The 47,692-square-foot, 53-room hotel with a restaurant is being developed by Colby College at the site of the former Levine’s clothing store and Camden National Bank. It is expected to open in the fall of 2020.

The earth and site work will include drilling and blasting to remove old foundations and ledge to prepare for pouring a new foundation, according to Brian Clark, Colby’s vice president for planning.

Clark said Monday that the blasting schedule depends on weather conditions but likely will start next week. Underground trenching for utilities will follow, and then steel framing will be erected.

“The middle part of fall, the entire structure should be in place,” he said.

Named for the former Lockwood textile mill complex to its south on Water Street, the hotel will have four stories. There will be entrances on both Main and Front streets, and a restaurant and bar on the first floor will be open for hotel guests and the public. Meeting rooms and a fitness center for guests also will be built.

“The Waterville Planning Board last week considered $45 million in new investments with the Lockwood Hotel and the redevelopment of the former Lockwood Mills complex by North River Company — a level of investment in downtown Waterville that was unthinkable just a few years ago,” Clark said. “These projects will both contribute significantly to Waterville’s vitality and will help to bring more residents and visitors to Waterville, adding to the tax base, creating new jobs, and expanding opportunities for economic growth.

“The start of construction of the Lockwood Hotel is another visible signal of Waterville’s redevelopment and, when it opens in the fall of 2020, there will once again be a hotel in the heart of downtown, providing both an exceptional experience for visitors to this area and serving as a welcoming hub for the entire community,” he added.

Colby leases 42 parking spaces in a city-owned lot on Front Street, east of the hotel site.
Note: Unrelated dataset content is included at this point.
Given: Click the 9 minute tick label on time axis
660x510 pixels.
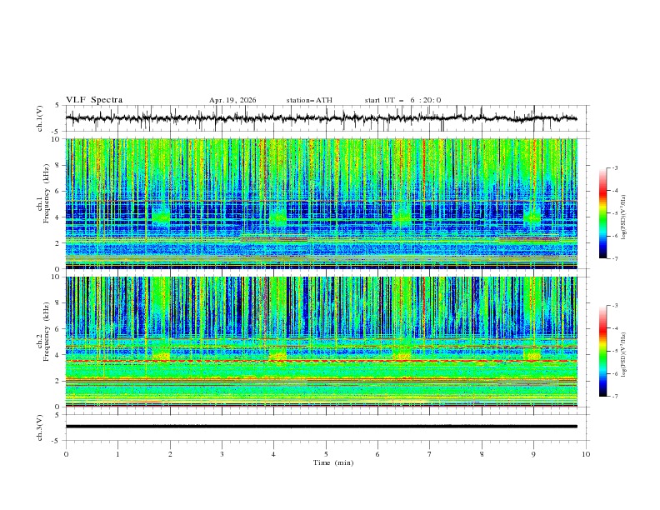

Thirty of those spaces will be dedicated, full time, to the hotel, and 12 will be available in the overnight hours for hotel guests who spend the night.

Clark said the 30 hotel spaces at the south end of the lot will be used for construction staging, and contractors will park in spaces in the drive-through area of the former Camden National Bank.

Neighbors and abutters of the construction site were invited to meet Tuesday with Colby and city officials as well as the general contractor for the project, Landry/French Construction Co., to get an update on information about logistics, how materials will be moved onto the site, how temporary road closures will work and the like, according to Clark.

Clark said those wanting to get construction updates for the hotel may visit colby.edu/downtown/lockwood.

The hotel project is part of an ongoing effort by both Colby and the city to revitalize the downtown. Colby so far has invested more than $75 million, including the hotel, in the heart of the city. The total investment in downtown, including Colby projects as well as present and planned projects funded by others, is expected to be $100 million, according to officials.

Colby President David A. Greene said the hotel will be a little less than half the size of Colby’s $25.5 million mixed-use residential complex father north on Main Street, known as the Bill & Joan Alfond Main Street Commons.

Landry/French also was the general contractor for that building. Architecture, engineering and interior design firm Baskervill designed the hotel, which is expected to employ about 60 people when it is completed, according to Clark. Both the restaurant, to be named “Front and Main,” and bar will be managed by Charlestowne Hotels.

The hotel’s facade will be limestone, in keeping with past and present Waterville buildings, including Post Office Square, which is at the northern tip of downtown and houses Mainely Brews.

The restaurant will be full service and offer a menu expected to offer a twist on classic offerings that emphasizes produce from Maine farmers and harvesters. It will have entrances from both inside and outside the hotel, will feature glass walls on the ground level and a patio for seasonal use on the north side, tied to a public park and other outdoor spaces and restaurants.

Colby and Waterville Creates! have been raising money for an $18 million to $20 million center for art and film at 93 Main St. next to Castonguay Square, near the planned hotel, which will be redesigned as part of downtown revitalization. It will be called the Paul J. Schupf Art Center and will include a living room area.

The hotel will include a terraced patio and lawn on the south end of the building, where the former Levine’s was located.

The hotel will be built on the site of the former Crescent Hotel, previously the site of the Lockwood House, which opened in 1880. Its patrons were overnight passengers of the narrow gauge railway. The building owner was Reuben W. Dunn, an 1868 Colby graduate who became a trustee of the college.

Dunn helped to finance the Lockwood mills and helped hire Amos Lockwood, the mills’ architect, for whom the complex was named, according to Greene. Lockwood was a famous architect who developed projects up and down the East Coast and engineered a fire retardant system for the Lockwood mills, using timber designed to slow down fire.

The hotel will be built a little farther north than initially planned to allow for a level area on the Front Street side for dropping people off at the hotel, according to Greene and Clark.